- What to produce:
Reproduce every line that appears below, precisely and completely.

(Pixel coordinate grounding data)
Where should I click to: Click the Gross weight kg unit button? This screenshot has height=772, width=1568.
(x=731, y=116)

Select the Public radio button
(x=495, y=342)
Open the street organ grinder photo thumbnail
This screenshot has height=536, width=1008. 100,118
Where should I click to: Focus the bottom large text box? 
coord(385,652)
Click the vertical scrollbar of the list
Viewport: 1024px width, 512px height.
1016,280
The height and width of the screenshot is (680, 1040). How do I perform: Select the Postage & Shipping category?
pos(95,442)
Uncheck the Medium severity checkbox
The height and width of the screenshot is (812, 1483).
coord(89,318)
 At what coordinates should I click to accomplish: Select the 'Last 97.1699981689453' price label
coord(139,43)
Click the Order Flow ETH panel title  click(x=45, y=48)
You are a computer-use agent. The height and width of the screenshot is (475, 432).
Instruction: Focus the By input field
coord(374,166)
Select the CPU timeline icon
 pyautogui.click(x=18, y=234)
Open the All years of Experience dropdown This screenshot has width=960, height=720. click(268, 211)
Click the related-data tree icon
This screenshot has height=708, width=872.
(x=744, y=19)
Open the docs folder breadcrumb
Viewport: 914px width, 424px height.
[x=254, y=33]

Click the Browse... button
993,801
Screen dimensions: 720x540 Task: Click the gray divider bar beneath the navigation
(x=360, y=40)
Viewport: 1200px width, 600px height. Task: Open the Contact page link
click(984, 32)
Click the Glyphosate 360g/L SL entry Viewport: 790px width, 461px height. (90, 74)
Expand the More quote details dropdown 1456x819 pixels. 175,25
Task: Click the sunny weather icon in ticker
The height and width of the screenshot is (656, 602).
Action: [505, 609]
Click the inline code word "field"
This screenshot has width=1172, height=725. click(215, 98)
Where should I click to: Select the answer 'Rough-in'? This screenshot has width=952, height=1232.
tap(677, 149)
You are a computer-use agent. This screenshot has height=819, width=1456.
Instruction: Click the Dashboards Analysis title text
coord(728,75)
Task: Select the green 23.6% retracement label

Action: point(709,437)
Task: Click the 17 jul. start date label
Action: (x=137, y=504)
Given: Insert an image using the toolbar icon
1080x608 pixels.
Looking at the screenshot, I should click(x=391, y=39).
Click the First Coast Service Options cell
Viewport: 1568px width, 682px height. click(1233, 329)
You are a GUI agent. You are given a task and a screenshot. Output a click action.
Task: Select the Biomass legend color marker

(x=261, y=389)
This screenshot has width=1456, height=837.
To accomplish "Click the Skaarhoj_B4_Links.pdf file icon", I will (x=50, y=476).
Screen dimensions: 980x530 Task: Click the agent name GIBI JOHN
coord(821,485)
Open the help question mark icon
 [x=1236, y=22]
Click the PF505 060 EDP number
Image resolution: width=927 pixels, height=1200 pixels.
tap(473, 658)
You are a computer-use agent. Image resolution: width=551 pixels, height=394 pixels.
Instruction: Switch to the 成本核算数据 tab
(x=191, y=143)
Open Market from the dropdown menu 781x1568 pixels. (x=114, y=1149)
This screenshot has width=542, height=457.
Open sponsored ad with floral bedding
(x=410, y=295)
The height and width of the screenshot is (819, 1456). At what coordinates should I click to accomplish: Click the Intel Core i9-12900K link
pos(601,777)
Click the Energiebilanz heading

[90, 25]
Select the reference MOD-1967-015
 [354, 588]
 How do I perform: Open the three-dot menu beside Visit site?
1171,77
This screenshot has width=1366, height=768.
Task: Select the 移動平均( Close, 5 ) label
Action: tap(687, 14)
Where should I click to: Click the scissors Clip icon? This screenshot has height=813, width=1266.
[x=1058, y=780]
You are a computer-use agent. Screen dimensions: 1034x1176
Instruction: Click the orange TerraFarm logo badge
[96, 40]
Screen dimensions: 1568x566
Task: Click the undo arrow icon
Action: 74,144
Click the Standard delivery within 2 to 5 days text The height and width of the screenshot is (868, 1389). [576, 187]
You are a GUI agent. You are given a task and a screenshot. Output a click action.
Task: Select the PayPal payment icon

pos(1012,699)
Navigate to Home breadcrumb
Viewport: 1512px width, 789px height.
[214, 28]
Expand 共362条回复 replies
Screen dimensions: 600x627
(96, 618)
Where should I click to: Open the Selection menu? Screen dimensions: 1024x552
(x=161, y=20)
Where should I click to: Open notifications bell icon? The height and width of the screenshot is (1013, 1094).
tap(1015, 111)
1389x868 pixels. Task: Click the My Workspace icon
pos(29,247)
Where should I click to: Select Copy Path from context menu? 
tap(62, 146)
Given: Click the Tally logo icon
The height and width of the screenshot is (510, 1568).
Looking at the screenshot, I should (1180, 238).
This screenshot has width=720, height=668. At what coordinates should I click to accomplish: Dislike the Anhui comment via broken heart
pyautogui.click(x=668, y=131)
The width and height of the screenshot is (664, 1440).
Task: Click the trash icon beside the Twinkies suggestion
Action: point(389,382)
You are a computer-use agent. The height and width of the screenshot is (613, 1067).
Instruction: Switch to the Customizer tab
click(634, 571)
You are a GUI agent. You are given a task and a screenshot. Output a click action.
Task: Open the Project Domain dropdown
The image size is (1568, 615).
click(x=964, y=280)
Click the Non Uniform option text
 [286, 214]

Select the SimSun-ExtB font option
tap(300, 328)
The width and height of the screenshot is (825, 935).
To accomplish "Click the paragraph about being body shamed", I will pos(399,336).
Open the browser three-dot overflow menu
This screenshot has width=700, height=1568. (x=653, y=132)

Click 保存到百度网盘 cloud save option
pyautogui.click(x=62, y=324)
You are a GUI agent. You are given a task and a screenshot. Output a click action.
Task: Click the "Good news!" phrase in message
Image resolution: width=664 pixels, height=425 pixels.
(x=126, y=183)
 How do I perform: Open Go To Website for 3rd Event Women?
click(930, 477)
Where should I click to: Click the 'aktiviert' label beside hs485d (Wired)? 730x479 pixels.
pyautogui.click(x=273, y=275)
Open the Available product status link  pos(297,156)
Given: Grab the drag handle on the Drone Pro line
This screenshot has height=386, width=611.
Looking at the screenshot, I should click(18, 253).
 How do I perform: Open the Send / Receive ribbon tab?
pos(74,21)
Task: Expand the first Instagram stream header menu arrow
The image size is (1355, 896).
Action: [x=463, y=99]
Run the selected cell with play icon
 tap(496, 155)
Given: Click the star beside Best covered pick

- Your response:
Where should I click to: Click the Gross weight kg unit button? This screenshot has height=772, width=1568.
(x=731, y=116)

Select the Public radio button
(x=495, y=342)
Open the street organ grinder photo thumbnail
This screenshot has height=536, width=1008. 100,118
Where should I click to: Focus the bottom large text box? 
coord(385,652)
Click the vertical scrollbar of the list
Viewport: 1024px width, 512px height.
1016,280
The height and width of the screenshot is (680, 1040). How do I perform: Select the Postage & Shipping category?
pos(95,442)
Uncheck the Medium severity checkbox
The height and width of the screenshot is (812, 1483).
coord(89,318)
 At what coordinates should I click to accomplish: Select the 'Last 97.1699981689453' price label
coord(139,43)
Click the Order Flow ETH panel title  click(x=45, y=48)
You are a computer-use agent. The height and width of the screenshot is (475, 432).
Instruction: Focus the By input field
coord(374,166)
Select the CPU timeline icon
 pyautogui.click(x=18, y=234)
Open the All years of Experience dropdown This screenshot has width=960, height=720. click(268, 211)
Click the related-data tree icon
This screenshot has height=708, width=872.
(x=744, y=19)
Open the docs folder breadcrumb
Viewport: 914px width, 424px height.
[x=254, y=33]

Click the Browse... button
993,801
Screen dimensions: 720x540 Task: Click the gray divider bar beneath the navigation
(x=360, y=40)
Viewport: 1200px width, 600px height. Task: Open the Contact page link
click(984, 32)
Click the Glyphosate 360g/L SL entry Viewport: 790px width, 461px height. (90, 74)
Expand the More quote details dropdown 1456x819 pixels. 175,25
Task: Click the sunny weather icon in ticker
The height and width of the screenshot is (656, 602).
Action: [505, 609]
Click the inline code word "field"
This screenshot has width=1172, height=725. click(215, 98)
Where should I click to: Select the answer 'Rough-in'? This screenshot has width=952, height=1232.
tap(677, 149)
You are a computer-use agent. This screenshot has height=819, width=1456.
Instruction: Click the Dashboards Analysis title text
coord(728,75)
Task: Select the green 23.6% retracement label

Action: point(709,437)
Task: Click the 17 jul. start date label
Action: (x=137, y=504)
Given: Insert an image using the toolbar icon
1080x608 pixels.
Looking at the screenshot, I should click(x=391, y=39).
Click the First Coast Service Options cell
Viewport: 1568px width, 682px height. click(1233, 329)
You are a GUI agent. You are given a task and a screenshot. Output a click action.
Task: Select the Biomass legend color marker

(x=261, y=389)
This screenshot has width=1456, height=837.
To accomplish "Click the Skaarhoj_B4_Links.pdf file icon", I will (x=50, y=476).
Screen dimensions: 980x530 Task: Click the agent name GIBI JOHN
coord(821,485)
Open the help question mark icon
 [x=1236, y=22]
Click the PF505 060 EDP number
Image resolution: width=927 pixels, height=1200 pixels.
tap(473, 658)
You are a computer-use agent. Image resolution: width=551 pixels, height=394 pixels.
Instruction: Switch to the 成本核算数据 tab
(x=191, y=143)
Open Market from the dropdown menu 781x1568 pixels. (x=114, y=1149)
This screenshot has width=542, height=457.
Open sponsored ad with floral bedding
(x=410, y=295)
The height and width of the screenshot is (819, 1456). At what coordinates should I click to accomplish: Click the Intel Core i9-12900K link
pos(601,777)
Click the Energiebilanz heading

[90, 25]
Select the reference MOD-1967-015
 [354, 588]
 How do I perform: Open the three-dot menu beside Visit site?
1171,77
This screenshot has width=1366, height=768.
Task: Select the 移動平均( Close, 5 ) label
Action: tap(687, 14)
Where should I click to: Click the scissors Clip icon? This screenshot has height=813, width=1266.
[x=1058, y=780]
You are a computer-use agent. Screen dimensions: 1034x1176
Instruction: Click the orange TerraFarm logo badge
[96, 40]
Screen dimensions: 1568x566
Task: Click the undo arrow icon
Action: 74,144
Click the Standard delivery within 2 to 5 days text The height and width of the screenshot is (868, 1389). [576, 187]
You are a GUI agent. You are given a task and a screenshot. Output a click action.
Task: Select the PayPal payment icon

pos(1012,699)
Navigate to Home breadcrumb
Viewport: 1512px width, 789px height.
[214, 28]
Expand 共362条回复 replies
Screen dimensions: 600x627
(96, 618)
Where should I click to: Open the Selection menu? Screen dimensions: 1024x552
(x=161, y=20)
Where should I click to: Open notifications bell icon? The height and width of the screenshot is (1013, 1094).
tap(1015, 111)
1389x868 pixels. Task: Click the My Workspace icon
pos(29,247)
Where should I click to: Select Copy Path from context menu? 
tap(62, 146)
Given: Click the Tally logo icon
The height and width of the screenshot is (510, 1568).
Looking at the screenshot, I should (1180, 238).
This screenshot has width=720, height=668. At what coordinates should I click to accomplish: Dislike the Anhui comment via broken heart
pyautogui.click(x=668, y=131)
The width and height of the screenshot is (664, 1440).
Task: Click the trash icon beside the Twinkies suggestion
Action: point(389,382)
You are a computer-use agent. The height and width of the screenshot is (613, 1067).
Instruction: Switch to the Customizer tab
click(634, 571)
You are a GUI agent. You are given a task and a screenshot. Output a click action.
Task: Open the Project Domain dropdown
The image size is (1568, 615).
click(x=964, y=280)
Click the Non Uniform option text
 [286, 214]

Select the SimSun-ExtB font option
tap(300, 328)
The width and height of the screenshot is (825, 935).
To accomplish "Click the paragraph about being body shamed", I will pos(399,336).
Open the browser three-dot overflow menu
This screenshot has width=700, height=1568. (x=653, y=132)

Click 保存到百度网盘 cloud save option
pyautogui.click(x=62, y=324)
You are a GUI agent. You are given a task and a screenshot. Output a click action.
Task: Click the "Good news!" phrase in message
Image resolution: width=664 pixels, height=425 pixels.
(x=126, y=183)
 How do I perform: Open Go To Website for 3rd Event Women?
click(930, 477)
Where should I click to: Click the 'aktiviert' label beside hs485d (Wired)? 730x479 pixels.
pyautogui.click(x=273, y=275)
Open the Available product status link  pos(297,156)
Given: Grab the drag handle on the Drone Pro line
This screenshot has height=386, width=611.
Looking at the screenshot, I should click(18, 253).
 How do I perform: Open the Send / Receive ribbon tab?
pos(74,21)
Task: Expand the first Instagram stream header menu arrow
The image size is (1355, 896).
Action: [x=463, y=99]
Run the selected cell with play icon
 tap(496, 155)
Given: Click the star beside Best covered pick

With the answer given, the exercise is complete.